Les droits de douane de Trump examinés par la Cour suprême : une bataille juridique se profile


Principaux renseignements

  • La Cour suprême examine la légalité des tarifs douaniers imposés par le président américain Donald Trump.
  • Elle se demande s’il a outrepassé son autorité présidentielle en les introduisant unilatéralement.
  • Les juges conservateurs ont exprimé leur inquiétude quant à l’éventualité d’un excès de pouvoir présidentiel et à ses conséquences sur la séparation des pouvoirs.

Lors d’une réunion avec des dirigeants de l’industrie pharmaceutique dans le Bureau ovale, le président Trump a répondu aux préoccupations concernant la décision potentielle de la Cour suprême sur ses droits de douane. Il a reconnu la possibilité que la Cour annule les droits de douane et a déclaré que son administration développerait une stratégie alternative si nécessaire.

Stratégie alternative

Trump a défendu sa politique tarifaire, la qualifiant d’essentielle pour la sécurité nationale. Il s’est dit optimiste quant à la possibilité de gagner le procès, mais a reconnu la gravité de la situation si le tribunal se prononçait contre lui.

Les juges de la Cour suprême, qu’ils soient libéraux ou conservateurs, se sont interrogés sur la légalité de la mise en œuvre unilatérale des droits de douane par Trump. Ils ont rappelé que la Constitution accorde le pouvoir de taxation uniquement au Congrès et se sont demandé comment l’administration pouvait contourner ce pouvoir législatif.

Taxes ou pas ?

L’avocat général, D. John Sauer, a fait valoir que les droits de douane étaient de nature réglementaire et non génératrice de revenus. Il a affirmé que tout revenu généré était accessoire. Toutefois, la juge Sonia Sotomayor a contesté cette affirmation, déclarant que les droits de douane fonctionnent indéniablement comme des taxes en collectant des fonds auprès des citoyens américains.

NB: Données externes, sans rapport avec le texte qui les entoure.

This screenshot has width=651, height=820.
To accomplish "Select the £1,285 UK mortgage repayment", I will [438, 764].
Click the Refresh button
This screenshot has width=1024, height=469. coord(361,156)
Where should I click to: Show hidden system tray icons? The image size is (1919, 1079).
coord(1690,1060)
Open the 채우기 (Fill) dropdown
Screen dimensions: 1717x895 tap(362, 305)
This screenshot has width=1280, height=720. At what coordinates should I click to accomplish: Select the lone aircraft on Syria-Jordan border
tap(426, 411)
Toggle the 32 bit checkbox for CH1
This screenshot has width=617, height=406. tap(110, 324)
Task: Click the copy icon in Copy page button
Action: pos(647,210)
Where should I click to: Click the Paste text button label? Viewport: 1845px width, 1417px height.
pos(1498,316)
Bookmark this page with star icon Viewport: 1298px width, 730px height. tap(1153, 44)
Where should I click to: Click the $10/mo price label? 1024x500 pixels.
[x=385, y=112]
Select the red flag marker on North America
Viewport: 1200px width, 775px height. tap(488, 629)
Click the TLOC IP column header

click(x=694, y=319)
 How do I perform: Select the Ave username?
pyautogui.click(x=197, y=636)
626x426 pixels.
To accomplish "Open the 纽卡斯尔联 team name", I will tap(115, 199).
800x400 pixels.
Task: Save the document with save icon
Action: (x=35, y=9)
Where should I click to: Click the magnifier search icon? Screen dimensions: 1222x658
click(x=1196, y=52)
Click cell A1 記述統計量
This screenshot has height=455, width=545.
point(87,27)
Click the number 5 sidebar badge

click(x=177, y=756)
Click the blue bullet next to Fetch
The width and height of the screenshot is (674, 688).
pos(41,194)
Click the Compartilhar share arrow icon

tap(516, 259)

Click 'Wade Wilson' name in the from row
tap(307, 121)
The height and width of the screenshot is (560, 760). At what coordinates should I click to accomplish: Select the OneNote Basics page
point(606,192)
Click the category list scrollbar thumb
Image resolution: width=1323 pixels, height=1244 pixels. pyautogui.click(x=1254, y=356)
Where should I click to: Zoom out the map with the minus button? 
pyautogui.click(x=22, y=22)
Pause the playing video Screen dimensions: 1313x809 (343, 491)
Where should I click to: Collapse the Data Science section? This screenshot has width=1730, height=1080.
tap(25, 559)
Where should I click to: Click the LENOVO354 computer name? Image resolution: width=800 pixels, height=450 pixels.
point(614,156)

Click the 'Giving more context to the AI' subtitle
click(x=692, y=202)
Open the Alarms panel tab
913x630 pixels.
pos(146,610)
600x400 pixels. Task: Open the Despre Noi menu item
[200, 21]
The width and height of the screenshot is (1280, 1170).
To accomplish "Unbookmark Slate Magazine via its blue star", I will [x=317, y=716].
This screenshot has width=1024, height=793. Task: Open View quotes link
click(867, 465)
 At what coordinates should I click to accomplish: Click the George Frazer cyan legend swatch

Des juridictions inférieures s’étaient déjà prononcées contre l’utilisation par Trump de la loi sur les pouvoirs économiques en cas d’urgence internationale (IEEPA) pour imposer des droits de douane sur le fentanyl. Des juges conservateurs, dont Neil Gorsuch, ont interrogé Sauer sur le pouvoir du président d’imposer des droits de douane sans l’approbation du Congrès. Ils ont exprimé des inquiétudes quant à l’éventualité d’un excès de pouvoir de la part du président et aux implications pour l’équilibre des pouvoirs.

Au cours de la séance, plusieurs juges ont posé d’intenses questions à Sauer, avant que Neal Katyal, l’avocat des plaignants, ne présente ses arguments. Katyal a rappelé que les droits de douane sont par nature des taxes et que la Constitution confère explicitement ce pouvoir au seul Congrès.